I created a BitBucket account today, and I love the fact that they allow you to have unlimited public/private repositories. However, I didn't find the size limit of your account? Does anyone know where to find it?
EDIT #2 (Over three years later, as pointed out by matchew)
As of 30 May 2014 There is now a 1gb (soft 2gb hard) limit. read this for more information
Here is a link to their FAQ which address this question
According to the banner on their homepage: Unlimited disk space. I can highly recommend it. ;-)
* EDIT (ALMOST TWO YEARS LATER) * I can still highly recommend it ;-) And in the meantime they have addressed this question in their FAQ
We don't place any limits on the size of your repositories, file uploads, or the number of public repositories you can have. Not on the paid plan or on the free plan. We do expect that you are polite and respect fair use. read more....
Bitbucket's documentation says:
We don't place any limits on the size of your repositories, file uploads, or the number of public repositories you can have. Not on the paid plan or on the free plan. We do expect that you are polite and respect fair use. If you push your entire MP3 collection that is not polite or respectful to the artists.
(Just for the sake of completeness)
Note that Atlassian changed their policy on May 20th, 2014 for newly-created repositories:
Soft limit of 1 GB – In-product and email notifications will give you a heads-up that you’re approaching the limit.
Hard limit of 2 GB – Pushing to the repository will be disabled until you’re back under the limit.
From their Repository size limits blog post.
According to their FAQ:
We do not enforce any size limits. Unlimited is unlimited. However, we do ask people to use Bitbucket for software related stuff (Bitbucket is not intended to be used as a personal backup service for your home directory or MP3s).

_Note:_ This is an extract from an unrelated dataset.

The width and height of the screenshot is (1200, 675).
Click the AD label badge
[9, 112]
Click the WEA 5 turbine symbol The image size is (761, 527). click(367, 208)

Personally, I would prefer to pay for storage space and be able to story "beyond just source" honestly. I want to use them for not only source code but to include corporate scanned PDFs. They aren't huge but certainly it can be bigger than source code. I have no desire for MP3s audio files but being able to exchange files with my accountant and track progress in issues that are beyond code in something like JIRA is extremely useful.
2022: the limit is raised to 4 ("What kind of limits do you have on repository/file size?") for BitBucket Cloud:
- 4GB: Your ability to push to the repository will be disabled.
- 10GB: Above 10.0 GB all changes are rejected.
It was still 2GB hard in Apr. 2021, and raised to 4GB in Aug. 2021
August 2019: the soft limit (1GB) and hard limit (2GB) are still in place per repository.
But that will soon be for Git repositories only.
Regarding Mercurial specifically (which is one of the tags for this question), the limit will be 0.
BitBucket sunset SVN in 2011, explaining how to migrate to Mercurial.
BitBucket is sunsetting Mercurial today (2019), and they will remove those repositories in June 2020.
Not keep them read-only, not archive them: delete them.
We considered a conversion tool but ultimately [...] we are not planning to add a conversion tool
As of 2022, Bitbucket has a hard size limit of 4 GB per repository. Beyond it, as per the quote below, pushes to the repository are disabled:
Over 4 GB limit: Your ability to push to the repository will be disabled. You will be notified via a notification bar in Bitbucket Cloud.
An unlimited number of private repositories are offered.
Usage
The size used by each repo can be seen at:
https://bitbucket.org/<username>/workspace/projects/<project_key>
The project key is listed on the Projects page.